Google recently announced at its ‘Google Marketing Live’ event that advertisers will probably be able to buy their way into the AI overviews in the future. While the purchasing mode for paid search is largely clear in the current paid search, there is no known procedure for the AI overviews yet. Speed and transparency are also required because the systems (see practical example) are already providing answers.

And here it will be very exciting to see what any embedded advertising will look like and how it will be accepted by users. After all, people often ask a clear question that they want answered precisely. What they don't want are 100 possible shopping results or answers where they don't know exactly whether they are organic or paid. They want an answer and not ‘Radio Yerevan’: ‘In principle, the answer is yes, but...’

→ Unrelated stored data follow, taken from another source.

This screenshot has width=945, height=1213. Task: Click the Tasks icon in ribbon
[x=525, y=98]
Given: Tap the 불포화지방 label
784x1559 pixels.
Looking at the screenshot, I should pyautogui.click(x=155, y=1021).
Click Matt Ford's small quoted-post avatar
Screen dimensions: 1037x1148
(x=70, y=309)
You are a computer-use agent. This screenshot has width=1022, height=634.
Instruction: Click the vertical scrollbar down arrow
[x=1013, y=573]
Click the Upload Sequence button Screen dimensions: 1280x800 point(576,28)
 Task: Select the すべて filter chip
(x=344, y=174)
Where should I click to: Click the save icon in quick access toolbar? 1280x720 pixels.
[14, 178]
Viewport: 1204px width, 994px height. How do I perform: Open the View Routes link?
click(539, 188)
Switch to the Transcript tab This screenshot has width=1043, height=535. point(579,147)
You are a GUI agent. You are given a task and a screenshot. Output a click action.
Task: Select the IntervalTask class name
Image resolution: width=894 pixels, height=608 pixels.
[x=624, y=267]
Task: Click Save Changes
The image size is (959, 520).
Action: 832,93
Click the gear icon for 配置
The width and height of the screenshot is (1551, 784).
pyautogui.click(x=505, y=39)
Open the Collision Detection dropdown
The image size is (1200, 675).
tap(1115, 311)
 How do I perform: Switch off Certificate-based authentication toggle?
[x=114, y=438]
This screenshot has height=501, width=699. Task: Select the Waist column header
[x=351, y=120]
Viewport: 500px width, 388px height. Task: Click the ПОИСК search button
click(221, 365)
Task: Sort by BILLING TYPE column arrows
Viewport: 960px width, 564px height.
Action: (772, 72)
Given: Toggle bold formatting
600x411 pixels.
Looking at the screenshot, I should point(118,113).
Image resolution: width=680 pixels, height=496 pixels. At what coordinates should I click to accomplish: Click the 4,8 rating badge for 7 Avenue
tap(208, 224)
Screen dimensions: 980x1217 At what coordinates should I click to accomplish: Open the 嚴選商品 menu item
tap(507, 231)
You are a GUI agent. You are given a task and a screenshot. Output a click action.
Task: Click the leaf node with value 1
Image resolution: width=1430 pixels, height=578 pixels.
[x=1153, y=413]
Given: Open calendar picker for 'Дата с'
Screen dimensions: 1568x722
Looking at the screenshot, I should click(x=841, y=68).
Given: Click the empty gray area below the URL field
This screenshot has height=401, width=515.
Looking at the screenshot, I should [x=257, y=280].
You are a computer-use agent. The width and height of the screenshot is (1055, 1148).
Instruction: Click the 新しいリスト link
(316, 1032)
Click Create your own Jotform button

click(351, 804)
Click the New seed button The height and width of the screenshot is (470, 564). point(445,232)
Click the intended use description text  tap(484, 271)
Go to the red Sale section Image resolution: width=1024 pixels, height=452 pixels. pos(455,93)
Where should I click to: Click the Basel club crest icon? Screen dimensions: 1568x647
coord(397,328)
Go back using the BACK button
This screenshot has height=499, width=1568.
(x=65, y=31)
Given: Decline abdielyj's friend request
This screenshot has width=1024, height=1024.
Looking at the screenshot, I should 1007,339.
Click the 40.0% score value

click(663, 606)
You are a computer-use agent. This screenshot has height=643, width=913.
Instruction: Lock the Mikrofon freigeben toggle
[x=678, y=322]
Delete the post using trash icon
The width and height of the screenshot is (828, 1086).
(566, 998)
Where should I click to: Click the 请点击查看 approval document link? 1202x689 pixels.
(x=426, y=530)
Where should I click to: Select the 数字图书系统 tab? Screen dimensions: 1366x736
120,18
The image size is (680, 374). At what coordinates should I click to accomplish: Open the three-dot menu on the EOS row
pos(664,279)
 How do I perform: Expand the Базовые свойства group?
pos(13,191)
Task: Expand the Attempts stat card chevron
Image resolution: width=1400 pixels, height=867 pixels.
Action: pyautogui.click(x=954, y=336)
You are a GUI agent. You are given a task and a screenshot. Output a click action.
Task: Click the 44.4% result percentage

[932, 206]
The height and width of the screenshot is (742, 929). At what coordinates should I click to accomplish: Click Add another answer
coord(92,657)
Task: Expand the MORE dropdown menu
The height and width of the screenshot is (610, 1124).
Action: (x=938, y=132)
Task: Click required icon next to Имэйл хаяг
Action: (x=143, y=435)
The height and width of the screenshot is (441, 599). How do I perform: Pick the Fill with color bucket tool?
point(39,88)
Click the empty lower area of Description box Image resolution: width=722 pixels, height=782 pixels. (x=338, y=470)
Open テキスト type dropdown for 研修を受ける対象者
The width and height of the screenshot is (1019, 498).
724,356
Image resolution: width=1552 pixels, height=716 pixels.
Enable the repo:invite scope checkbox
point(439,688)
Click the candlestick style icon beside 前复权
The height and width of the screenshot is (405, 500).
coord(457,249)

3. Google, Microsoft & Co.

And last but not least, this is the disruption for the creators of the systems: Open AI has presented Google with a decision with ChatGPT: Will Google cannibalise its own highly profitable search engine advertising business with Gemini, or would it rather lose ground in AI? The AI overviews now presented at Gemini suggest that Google is aiming for the gentlest possible self-cannibalisation. However, the search market leader faces competition from Microsoft, among others, which is a major shareholder in Open AI on the one hand, but on the other hand can be active far beyond the Bing browser with the integration of Copilot. And from its competitor Open AI, which does not have to take existing online search into account at all. Fun fact: the lists from Bing's Copilot and ChatGPT 4o differ significantly in the practical example.

Almost half (43.4%) now have an account with an AI service, according to a representative study by Convios Consulting GmbH on behalf of GMX and WEB.DE. Fun and entertainment are the most common reasons for using AI (39.7%), followed by research at 38.9%. The figure is likely to be significantly higher at present. User acceptance of answer engines will determine how quickly market share shifts from Google's search engine advertising to Microsoft and Open AI in particular.

I believe that this current development will shape our industry discussion for at least the next two years and that the search market will change significantly.

Answer engines are an important overarching market topic. That is why our industry associations are called upon to act: the BVDW for digital agencies, service providers, publishers and also advertisers (retail media), the OWM for all advertisers and, of course, other market partners and regulators (cartel office, etc.). We urgently need more transparency about the rules by which answer engines operate. It is time for open discussions between market partners, time for framework conditions, for white papers or codes of conduct that give everyone certainty about what they can expect from AI and what limits must be observed. The associations are the right and best platform for moderating this discussion and also for accompanying it in the political arena.

Let's not allow too much time to pass. The systems are already up and running. And ask your bubble how often they have asked an AI product-related questions. You will be surprised. My colleague just planned her holiday to Portugal with ChatGPT 4o.